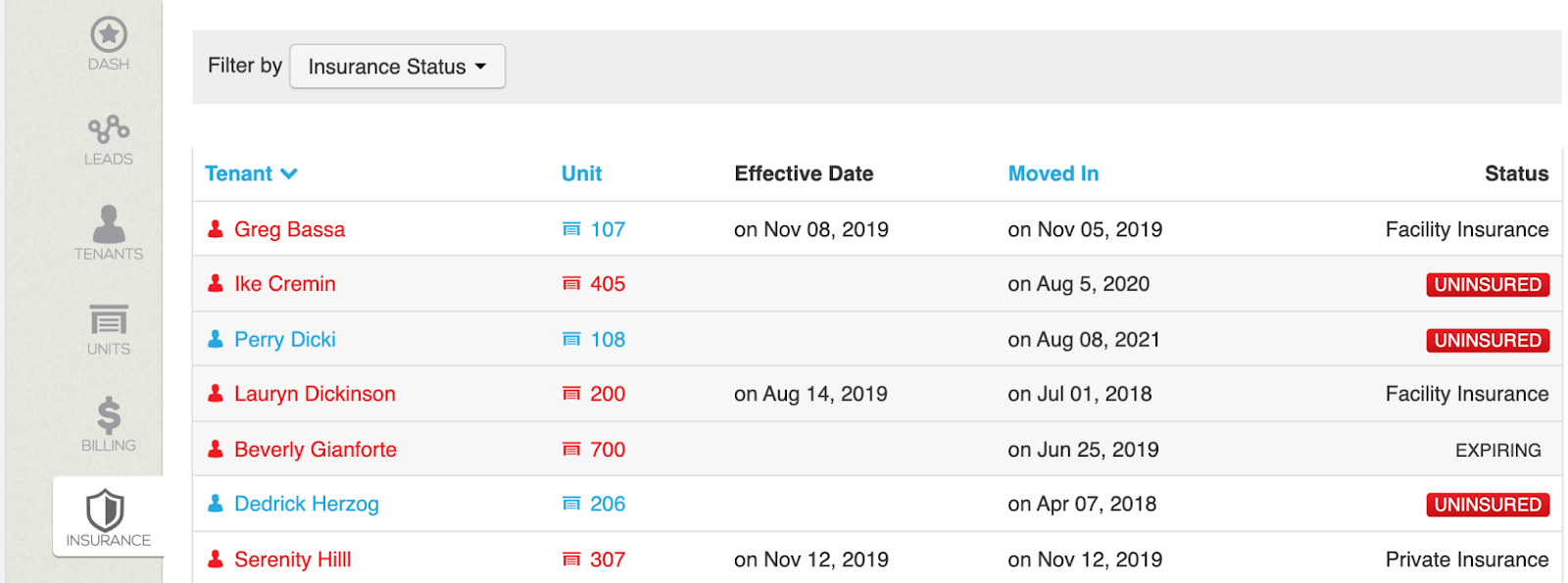Open Billing with the dollar icon
Viewport: 1568px width, 583px height.
pos(109,414)
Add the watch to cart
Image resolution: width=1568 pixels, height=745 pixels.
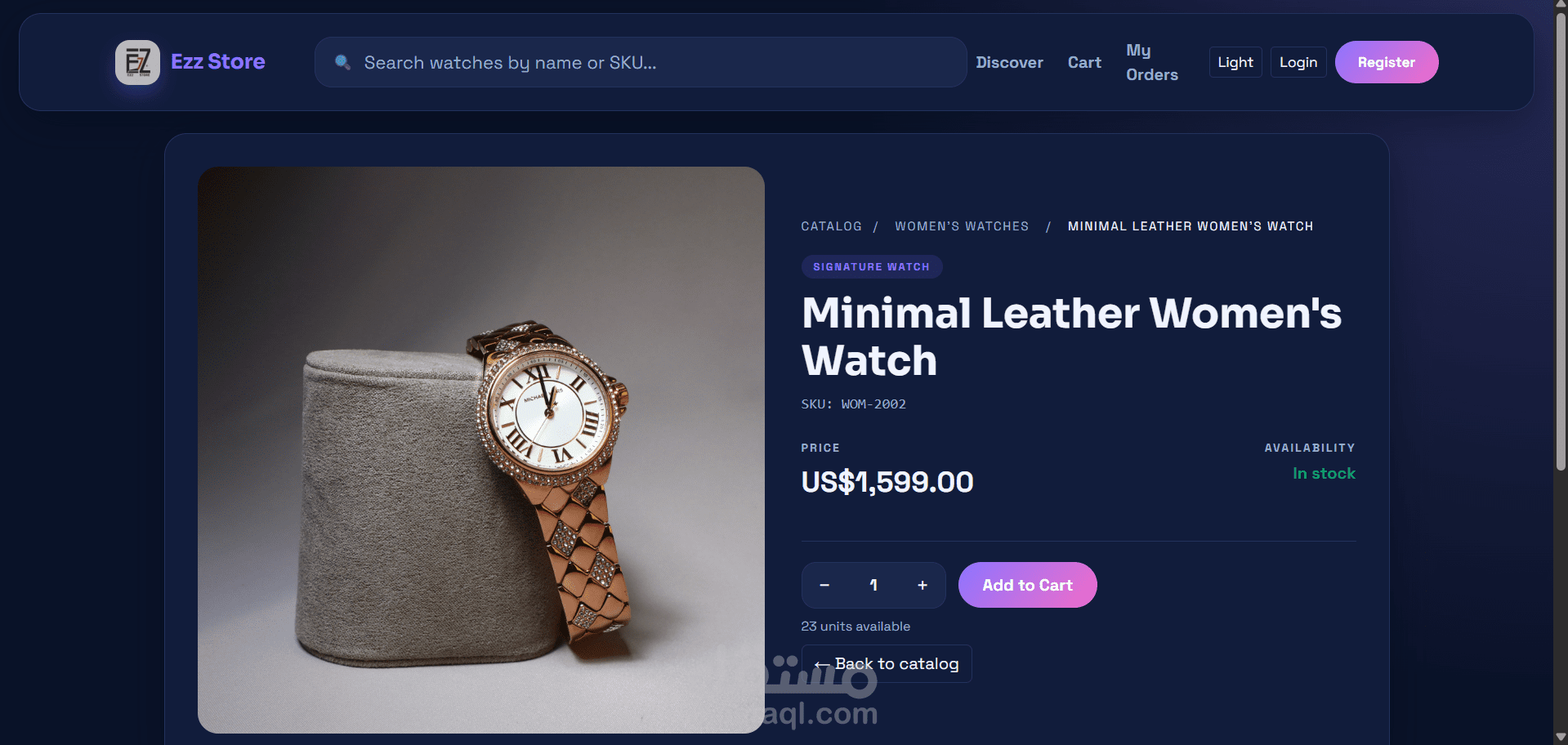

# # # # # # #

What the exercise asks
Can you return all the lines above verbatim, leaving the pictures out?

The response
Open Billing with the dollar icon
Viewport: 1568px width, 583px height.
pos(109,414)
Add the watch to cart
Image resolution: width=1568 pixels, height=745 pixels.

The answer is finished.